Harry Potter and Children's Orphanages

There's a new Harry Potter book. Yesterday, in celebration of Harry's birthday, it was announced that The Tales of Beedle the Bard, complete with commentary by Aldus Dumbledore, will be sold to the general public, with proceeds benefiting J. K. Rowling's charity, Children's High Level Group.

This is a noteworthy event, not because of the publication of the book, but because it sheds light on the problem of institutionalized children in areas of Eastern Europe, particularly Romania, Moldova, the Czech Republic, Armenia, and Georgia.

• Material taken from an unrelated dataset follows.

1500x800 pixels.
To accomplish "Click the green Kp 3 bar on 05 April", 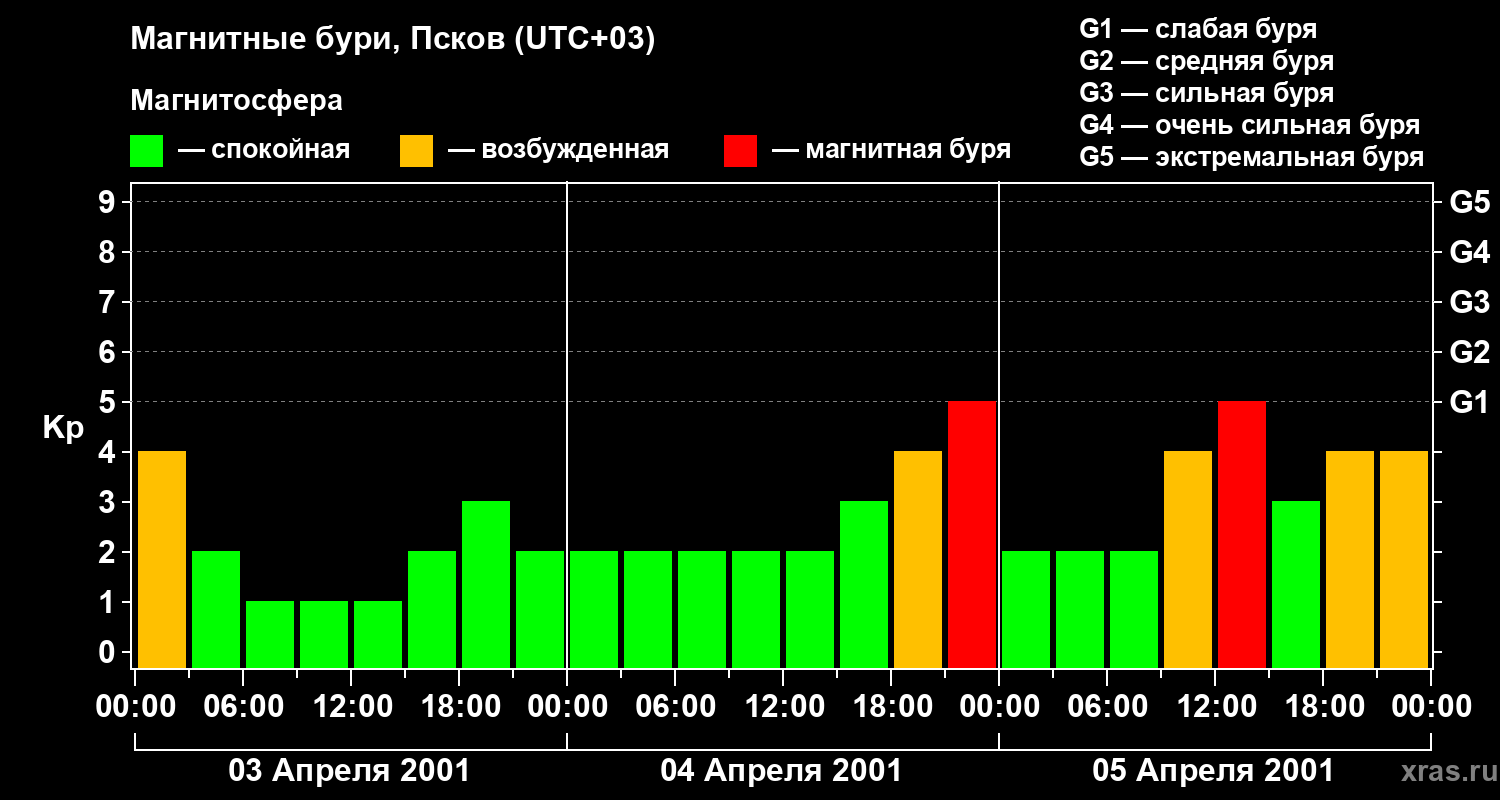I will 1296,584.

In those countries, child development services are lacking, and as those countries struggle economically, startling numbers of parents are finding it impossible to care for their children, particularly those with special needs.

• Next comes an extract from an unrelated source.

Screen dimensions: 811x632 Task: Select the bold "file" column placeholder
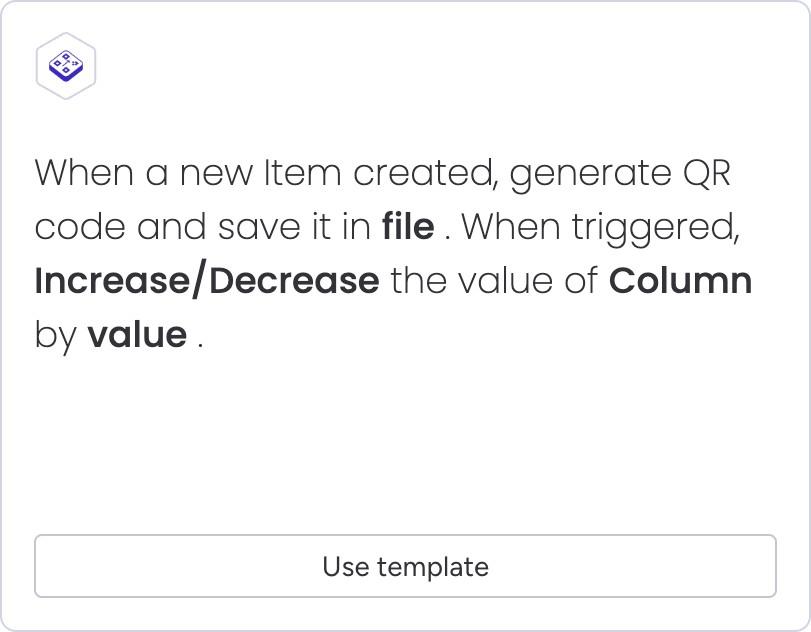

The Children's High Level Group reports that 250,000 children, often from ethnic minorities, are abandoned every year by their parents across Eastern Europe and the former Soviet Union. Only 4 percent are actually "orphaned" in technical sense. Most are the victims of ethnic prejudice, economic hardship, or some significant disability that makes them impossible to care for, but they are victimized again once they enter the system.

"Many of these children have disabilities and handicaps, but often remain without any health or educational interventions," Children's High Level Group reports. "In some cases they do not receive basic services such as adequate food. Almost always they are without human or emotional contact and stimulation." They continue:

A recent study found that adults who had grown up in institutions were:
  • 10 times more likely than the general population to be trafficked abroad for
    the purposes of sexual exploitation;
  • 30 times more likely to become an alcoholic;
  • 45 times more likely to be unemployed or in insecure employment;
  • more than 100 times more likely to have a criminal record; and
  • 500 times more likely to kill themselves
In many ways, the challenges that Rowling's charity are trying to address are the same types of concerns that the United States dealt with during the late nineteenth and early twentieth centuries, when the problems of massive urbanization and industrialization left many children endangered. At first, civic institutions, particularly churches, were essential in providing the social safety net for children. In time, governmental agencies and non-profits began to take over those responsibilities.

Of course, the American system is far from perfect. But at least at the beginning, it had a moral and ethical framework that recognized the dignity of children and the importance of caring for their needs. The problem that Rowling's organization is attempting to address seems much more complex. Not only is it attempting to reform a system of child care that is horrific in its deprivations, but it is also trying to establish a basic sense of social obligation and acknowledgement of the needs of children in societies that have lost their moorings.